Reputation: 1235
I have a dataset on Coivd-19 cases and deaths by day and country. I wish to find the date when the first death occured for every country, and the filter away all the preceding days. How would you tackle this problem in R/Tidyverse?
library(readxl)
library(httr)
url <- paste("https://www.ecdc.europa.eu/sites/default/files/documents/COVID-19-geographic-disbtribution-worldwide-",format(Sys.time(), "%Y-%m-%d"), ".xlsx", sep = "")
GET(url, authenticate(":", ":", type="ntlm"), write_disk(tf <- tempfile(fileext = ".xlsx")))
df <- read_excel(tf)
Upvotes: 1
Views: 92
Reputation: 11
library(dplyr)
df <- df %>%
arrange(DateRep) %>%
distinct(`Countries and territories`, .keep_all = TRUE)
I think this is the simplest option for you. dplyr::distinct()

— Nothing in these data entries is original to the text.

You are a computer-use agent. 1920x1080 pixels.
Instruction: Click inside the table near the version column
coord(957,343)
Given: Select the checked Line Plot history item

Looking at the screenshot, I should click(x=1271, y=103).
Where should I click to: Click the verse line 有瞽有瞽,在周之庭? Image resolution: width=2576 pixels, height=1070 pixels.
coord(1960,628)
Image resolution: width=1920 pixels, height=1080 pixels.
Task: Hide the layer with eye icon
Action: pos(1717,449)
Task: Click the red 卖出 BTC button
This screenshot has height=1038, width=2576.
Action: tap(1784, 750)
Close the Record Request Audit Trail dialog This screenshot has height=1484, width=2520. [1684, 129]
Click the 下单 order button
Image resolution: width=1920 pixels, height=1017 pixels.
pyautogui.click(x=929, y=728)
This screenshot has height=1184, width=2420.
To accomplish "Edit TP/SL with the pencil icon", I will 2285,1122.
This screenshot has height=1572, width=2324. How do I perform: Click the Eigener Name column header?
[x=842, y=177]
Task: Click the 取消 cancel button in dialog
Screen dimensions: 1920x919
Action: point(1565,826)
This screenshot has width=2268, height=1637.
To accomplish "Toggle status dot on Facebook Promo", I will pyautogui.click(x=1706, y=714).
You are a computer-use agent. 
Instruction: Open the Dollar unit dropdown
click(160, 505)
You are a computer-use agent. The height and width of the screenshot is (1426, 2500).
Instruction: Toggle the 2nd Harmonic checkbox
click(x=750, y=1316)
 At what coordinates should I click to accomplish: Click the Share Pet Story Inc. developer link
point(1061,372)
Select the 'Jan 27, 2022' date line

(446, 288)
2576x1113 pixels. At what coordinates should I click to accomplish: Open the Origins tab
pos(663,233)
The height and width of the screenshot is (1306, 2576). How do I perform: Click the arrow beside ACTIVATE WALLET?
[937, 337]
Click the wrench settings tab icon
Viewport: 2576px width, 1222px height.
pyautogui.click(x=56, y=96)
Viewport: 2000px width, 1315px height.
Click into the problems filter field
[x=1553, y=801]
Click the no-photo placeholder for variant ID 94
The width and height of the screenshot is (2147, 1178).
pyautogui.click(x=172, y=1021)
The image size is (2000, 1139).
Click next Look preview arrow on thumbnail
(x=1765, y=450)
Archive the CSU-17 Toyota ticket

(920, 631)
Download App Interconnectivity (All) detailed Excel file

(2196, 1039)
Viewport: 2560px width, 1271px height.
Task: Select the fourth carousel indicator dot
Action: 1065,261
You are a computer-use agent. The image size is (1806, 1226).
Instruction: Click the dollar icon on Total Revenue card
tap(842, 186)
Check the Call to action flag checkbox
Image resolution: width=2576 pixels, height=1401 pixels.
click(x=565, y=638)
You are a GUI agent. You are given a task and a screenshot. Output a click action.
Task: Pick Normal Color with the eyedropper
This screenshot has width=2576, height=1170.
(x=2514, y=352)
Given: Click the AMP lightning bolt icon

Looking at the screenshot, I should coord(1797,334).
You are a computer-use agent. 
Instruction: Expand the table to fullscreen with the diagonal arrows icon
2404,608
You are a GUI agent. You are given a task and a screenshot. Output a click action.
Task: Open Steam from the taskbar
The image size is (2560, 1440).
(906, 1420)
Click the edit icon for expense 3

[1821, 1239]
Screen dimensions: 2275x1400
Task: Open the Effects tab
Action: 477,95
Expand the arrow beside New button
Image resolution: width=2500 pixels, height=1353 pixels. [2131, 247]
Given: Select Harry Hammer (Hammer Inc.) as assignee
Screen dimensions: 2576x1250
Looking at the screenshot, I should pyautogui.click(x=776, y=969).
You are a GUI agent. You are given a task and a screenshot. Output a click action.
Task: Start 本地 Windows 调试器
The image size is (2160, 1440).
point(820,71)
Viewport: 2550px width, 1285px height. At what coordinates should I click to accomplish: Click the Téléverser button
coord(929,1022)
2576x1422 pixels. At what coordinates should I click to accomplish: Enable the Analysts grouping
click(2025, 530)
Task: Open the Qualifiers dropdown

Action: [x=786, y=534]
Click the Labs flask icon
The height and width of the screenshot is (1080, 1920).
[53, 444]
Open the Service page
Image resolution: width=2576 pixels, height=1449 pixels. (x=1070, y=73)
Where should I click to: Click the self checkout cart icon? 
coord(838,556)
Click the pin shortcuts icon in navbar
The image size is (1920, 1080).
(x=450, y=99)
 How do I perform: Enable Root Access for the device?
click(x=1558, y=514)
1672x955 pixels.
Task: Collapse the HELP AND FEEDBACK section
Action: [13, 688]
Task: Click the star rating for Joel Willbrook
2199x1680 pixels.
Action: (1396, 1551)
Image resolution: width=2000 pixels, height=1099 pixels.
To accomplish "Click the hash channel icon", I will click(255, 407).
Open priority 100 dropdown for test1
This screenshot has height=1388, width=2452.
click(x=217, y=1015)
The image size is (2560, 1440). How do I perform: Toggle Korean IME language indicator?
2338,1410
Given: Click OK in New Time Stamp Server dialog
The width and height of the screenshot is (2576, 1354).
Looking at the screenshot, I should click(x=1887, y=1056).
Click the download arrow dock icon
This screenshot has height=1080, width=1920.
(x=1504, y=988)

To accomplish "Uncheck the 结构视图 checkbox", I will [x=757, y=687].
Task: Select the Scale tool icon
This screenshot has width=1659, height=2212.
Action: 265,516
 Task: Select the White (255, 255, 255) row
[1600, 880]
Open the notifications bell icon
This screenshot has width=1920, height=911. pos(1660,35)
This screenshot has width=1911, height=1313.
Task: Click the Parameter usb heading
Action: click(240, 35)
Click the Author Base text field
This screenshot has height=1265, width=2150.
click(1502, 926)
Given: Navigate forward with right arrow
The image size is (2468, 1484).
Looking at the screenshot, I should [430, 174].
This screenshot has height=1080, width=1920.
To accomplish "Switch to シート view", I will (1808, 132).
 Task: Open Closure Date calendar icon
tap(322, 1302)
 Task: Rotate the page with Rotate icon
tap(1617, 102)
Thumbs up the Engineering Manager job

removes all but the first row, so if you arrange the data by the desired column you'll get the first match only. .keep_all = TRUE
will keep all columns, not just those specified in distinct()
.
Upvotes: 0
Reputation: 1618
Try this:
library(dplyr)
# or library(tidyverse)
df %>%
arrange(`Countries and territories`, DateRep) %>%
group_by(`Countries and territories`) %>%
mutate(Cumulative_Death = cumsum(Deaths)) %>%
ungroup() %>%
filter(Cumulative_Death > 0) %>%
group_by(`Countries and territories`) %>%
mutate(First_Death_Date = min(DateRep))
It adds new columns Cumulative_Death
: sum of death up-to DateRep
and First_Death_Date
: date when the first death occured for every country
Upvotes: 1